Biru langit hari ini tidak bisa menggubris hatiku yang sedang gunda gulana. Sepinya hari mulai mengoyak selaksa jiwa. Merintih rasanya hati kecilku ini. Begitu dahsyatnya laki-laki sialan dengan wajah seadanya itu memporak-porandakan hatiku. Keji sekali kamu Putra. Demi bumi dan langit aku akan selalu mengenang kisah di sore hari yang mencekam itu. Tepat dipelataran senja.

***
            Bila ada sebuah meteran yang bisa mengukur dalamnya perasaan dan hati, cobalah. Coba bantu aku untuk mengukur dalamnya cinta ini kepada Putra. Laki-laki muda dengan kumis tipis menggoda yang menggantung eksotis dibawah hidungnya yang mancung. Seorang punjangga yang sudah tiga tahun ini menemani segenap jiwa lajang manis Cantika Zee. Dia benar-benar mempesona dan menawan dengan perawakannya yang berisi, postur tubuhnya yang tegap menyandingku dengan serasinya. Tepat berada dibawah telinganya saat kami sedang berjalan berdua.

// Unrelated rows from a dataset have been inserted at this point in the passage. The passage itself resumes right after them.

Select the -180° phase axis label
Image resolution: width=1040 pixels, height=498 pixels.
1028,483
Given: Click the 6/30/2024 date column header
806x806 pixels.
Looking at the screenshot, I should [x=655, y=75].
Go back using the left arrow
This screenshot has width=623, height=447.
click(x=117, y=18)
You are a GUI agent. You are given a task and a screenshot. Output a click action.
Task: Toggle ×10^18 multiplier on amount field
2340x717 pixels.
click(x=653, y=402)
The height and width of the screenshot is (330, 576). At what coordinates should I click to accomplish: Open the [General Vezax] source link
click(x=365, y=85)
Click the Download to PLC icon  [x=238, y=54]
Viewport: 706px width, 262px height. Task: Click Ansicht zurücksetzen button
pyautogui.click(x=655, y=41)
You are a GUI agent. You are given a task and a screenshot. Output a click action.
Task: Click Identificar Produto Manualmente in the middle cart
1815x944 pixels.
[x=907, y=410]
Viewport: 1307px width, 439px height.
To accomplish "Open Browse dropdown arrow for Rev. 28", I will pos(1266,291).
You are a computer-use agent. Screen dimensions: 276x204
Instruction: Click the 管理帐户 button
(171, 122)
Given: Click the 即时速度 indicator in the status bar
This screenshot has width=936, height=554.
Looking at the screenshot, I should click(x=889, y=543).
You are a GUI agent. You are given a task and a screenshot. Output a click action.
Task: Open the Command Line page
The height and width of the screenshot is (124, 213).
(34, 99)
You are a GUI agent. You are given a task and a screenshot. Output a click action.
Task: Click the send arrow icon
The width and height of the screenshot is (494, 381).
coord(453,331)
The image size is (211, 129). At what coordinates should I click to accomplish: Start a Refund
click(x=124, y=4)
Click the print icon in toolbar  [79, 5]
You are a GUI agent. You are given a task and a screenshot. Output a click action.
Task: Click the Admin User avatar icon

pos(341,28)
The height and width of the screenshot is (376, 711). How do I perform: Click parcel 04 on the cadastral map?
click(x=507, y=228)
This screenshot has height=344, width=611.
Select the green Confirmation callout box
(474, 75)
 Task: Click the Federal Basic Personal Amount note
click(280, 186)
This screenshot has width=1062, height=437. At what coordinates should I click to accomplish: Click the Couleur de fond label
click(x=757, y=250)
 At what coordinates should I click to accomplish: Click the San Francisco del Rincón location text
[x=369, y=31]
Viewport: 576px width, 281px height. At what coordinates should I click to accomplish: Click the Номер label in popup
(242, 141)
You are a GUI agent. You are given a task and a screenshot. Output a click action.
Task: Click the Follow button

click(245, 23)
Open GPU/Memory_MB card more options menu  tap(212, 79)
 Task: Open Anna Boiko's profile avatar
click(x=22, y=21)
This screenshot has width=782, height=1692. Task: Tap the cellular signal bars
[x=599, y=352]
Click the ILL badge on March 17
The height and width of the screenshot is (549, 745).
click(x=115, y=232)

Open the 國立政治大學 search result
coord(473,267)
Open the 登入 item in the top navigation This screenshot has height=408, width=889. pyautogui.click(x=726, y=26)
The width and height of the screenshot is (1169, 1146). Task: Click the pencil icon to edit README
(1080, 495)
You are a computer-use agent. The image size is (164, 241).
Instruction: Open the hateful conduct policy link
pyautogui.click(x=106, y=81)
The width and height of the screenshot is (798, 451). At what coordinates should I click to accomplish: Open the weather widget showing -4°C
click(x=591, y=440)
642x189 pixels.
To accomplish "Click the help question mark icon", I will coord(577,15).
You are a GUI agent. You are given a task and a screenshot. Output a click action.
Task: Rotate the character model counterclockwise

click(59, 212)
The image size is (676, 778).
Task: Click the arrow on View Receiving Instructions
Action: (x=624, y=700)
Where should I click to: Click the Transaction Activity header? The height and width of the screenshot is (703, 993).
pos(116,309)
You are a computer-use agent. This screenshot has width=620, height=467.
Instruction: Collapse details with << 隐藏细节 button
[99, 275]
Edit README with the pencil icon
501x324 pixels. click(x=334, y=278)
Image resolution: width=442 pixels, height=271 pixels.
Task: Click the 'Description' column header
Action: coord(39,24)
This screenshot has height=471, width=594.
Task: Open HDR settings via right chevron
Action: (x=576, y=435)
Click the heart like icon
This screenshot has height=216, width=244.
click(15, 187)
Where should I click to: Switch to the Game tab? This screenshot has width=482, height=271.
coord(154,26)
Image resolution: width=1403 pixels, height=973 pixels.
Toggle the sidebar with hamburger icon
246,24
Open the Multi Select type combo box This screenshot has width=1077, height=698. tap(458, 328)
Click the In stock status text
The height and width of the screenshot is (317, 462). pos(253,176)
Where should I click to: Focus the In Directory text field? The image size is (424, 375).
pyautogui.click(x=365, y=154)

            Semua kata indah selalu menemani dan mengantarkan aku pulang ke peristirahatan. Disambut pula dengan kata indah setelah aku terbangun. Sungguh mengasyikkan, membuat aku terperanga ketika membayangkan ulang. Tidak ada sedikitpun kata bosan dalam merantas cinta selama dibangku Sekolah Menengah Atas ini. Semua seakan menjamin akan adanya akhir bahagia.
            Namun, waktu sepertinya mempunyai perkataan lain. Sungguh jauh dari harapan dua hati yang sedang bahkan selalu dimanjakan oleh asmara ini. Tiba-tiba ada hal mencengangkan yang membuat semuanya terpental dari jalur cinta. Ada sebuah surat yeng berisi wasiat Ibu Putra yang sudah meninggal sepuluh tahun yang lalu, tepatnya sebelum Putra berlabuh dihatiku. Ini sungguh menyesakkan. Kata-katanya begitu lembut. Namun, sungguh berhasil menancapkan duri kecil dihatiku.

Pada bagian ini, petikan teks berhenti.